Facing Addiction in America: The Surgeon General’s Report on Alcohol, Drugs and Health (2016; p. 163) notes that the primary reason for not seeking treatment, applying to almost 41% of people with addictions, is that they are not ready to stop using. About 31% identify insurance coverage as the problem. In comparison, 16% avoid seeking treatment due to concerns about an adverse effect on their job, and 8% do so due to fears of negative opinions of neighbors/community. The 41% who are not ready to stop using may not think they have a problem.

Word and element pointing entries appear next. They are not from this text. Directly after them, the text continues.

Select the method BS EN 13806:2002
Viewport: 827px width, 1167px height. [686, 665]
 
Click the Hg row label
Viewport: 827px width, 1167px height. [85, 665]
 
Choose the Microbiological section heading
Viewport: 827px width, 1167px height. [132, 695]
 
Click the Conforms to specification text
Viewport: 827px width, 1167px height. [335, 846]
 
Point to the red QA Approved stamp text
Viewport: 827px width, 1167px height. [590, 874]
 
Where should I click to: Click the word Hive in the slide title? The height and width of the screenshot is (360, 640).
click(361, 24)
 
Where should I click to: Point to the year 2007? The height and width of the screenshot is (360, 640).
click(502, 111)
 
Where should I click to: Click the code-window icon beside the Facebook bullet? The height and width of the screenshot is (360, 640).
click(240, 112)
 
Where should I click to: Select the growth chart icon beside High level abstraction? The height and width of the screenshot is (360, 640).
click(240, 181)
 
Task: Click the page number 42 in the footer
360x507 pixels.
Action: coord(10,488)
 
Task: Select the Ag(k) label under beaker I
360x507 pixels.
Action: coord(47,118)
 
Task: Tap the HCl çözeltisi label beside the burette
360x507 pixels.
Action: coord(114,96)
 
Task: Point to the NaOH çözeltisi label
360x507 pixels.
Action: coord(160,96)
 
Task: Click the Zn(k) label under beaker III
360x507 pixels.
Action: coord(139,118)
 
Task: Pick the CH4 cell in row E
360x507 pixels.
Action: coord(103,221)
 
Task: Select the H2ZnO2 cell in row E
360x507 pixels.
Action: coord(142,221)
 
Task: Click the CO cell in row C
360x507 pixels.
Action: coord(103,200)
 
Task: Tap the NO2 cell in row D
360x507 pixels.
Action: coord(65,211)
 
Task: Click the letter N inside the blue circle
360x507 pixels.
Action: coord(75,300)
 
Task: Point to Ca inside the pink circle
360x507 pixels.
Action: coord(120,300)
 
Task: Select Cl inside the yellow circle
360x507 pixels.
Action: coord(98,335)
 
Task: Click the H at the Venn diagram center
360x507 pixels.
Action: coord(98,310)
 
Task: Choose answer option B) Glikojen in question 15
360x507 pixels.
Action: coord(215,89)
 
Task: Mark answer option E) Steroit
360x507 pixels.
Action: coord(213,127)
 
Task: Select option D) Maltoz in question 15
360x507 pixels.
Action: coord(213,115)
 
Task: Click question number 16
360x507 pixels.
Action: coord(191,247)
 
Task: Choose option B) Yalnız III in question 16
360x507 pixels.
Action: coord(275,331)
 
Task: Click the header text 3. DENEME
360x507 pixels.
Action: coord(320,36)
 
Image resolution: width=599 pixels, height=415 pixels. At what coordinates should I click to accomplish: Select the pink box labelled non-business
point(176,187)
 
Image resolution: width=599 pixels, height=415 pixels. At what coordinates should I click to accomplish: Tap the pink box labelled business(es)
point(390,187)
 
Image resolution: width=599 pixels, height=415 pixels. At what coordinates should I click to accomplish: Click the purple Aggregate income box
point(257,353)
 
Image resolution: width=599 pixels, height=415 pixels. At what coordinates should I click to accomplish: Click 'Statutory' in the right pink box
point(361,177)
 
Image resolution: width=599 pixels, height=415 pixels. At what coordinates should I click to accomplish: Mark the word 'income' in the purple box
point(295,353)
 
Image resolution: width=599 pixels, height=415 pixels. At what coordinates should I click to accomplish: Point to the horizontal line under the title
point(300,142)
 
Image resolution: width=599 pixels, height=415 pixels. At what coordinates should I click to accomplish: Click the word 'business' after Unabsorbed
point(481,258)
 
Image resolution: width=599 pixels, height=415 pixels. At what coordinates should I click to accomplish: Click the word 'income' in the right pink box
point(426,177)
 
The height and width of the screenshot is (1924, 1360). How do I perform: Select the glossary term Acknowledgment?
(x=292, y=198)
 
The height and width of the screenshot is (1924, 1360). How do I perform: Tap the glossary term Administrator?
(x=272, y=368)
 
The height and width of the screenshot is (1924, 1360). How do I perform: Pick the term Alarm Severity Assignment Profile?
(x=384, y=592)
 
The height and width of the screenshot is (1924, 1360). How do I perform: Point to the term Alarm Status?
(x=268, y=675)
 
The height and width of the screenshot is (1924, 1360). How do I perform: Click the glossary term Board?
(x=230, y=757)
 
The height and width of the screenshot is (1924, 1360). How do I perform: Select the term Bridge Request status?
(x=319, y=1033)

Another study of those referred to treatment found that only 62% of individuals with drug abuse followed through with treatment referral. In that study, the type of drug used, years of use, age, gender, race/ethnicity, and education did not affect treatment entry. However, those with more severe drug problems, more severe psychological distress, and more severe family problems were less likely to enter treatment. It seems that the individuals who most need treatment are the least likely to go to therapy. Legal pressure improved the odds of entering treatment.
The treatment gap is real. What these studies highlight, nevertheless, is that the treatment gap is not entirely explained by lack of access but also by individuals not thinking they have a problem and those having a problem not being ready for change. These additional factors are important to attend to because just increasing the number of addiction treatment centers will not erase the gap. Building more capacity won’t mean they (the patients) will come. So, yes, we have to increase capacity. But this must be complemented by effective strategies to help individuals with addiction realize the relationship between addiction and their problems and by widespread training of healthcare professionals in helping improve and sustain patients’ readiness for change.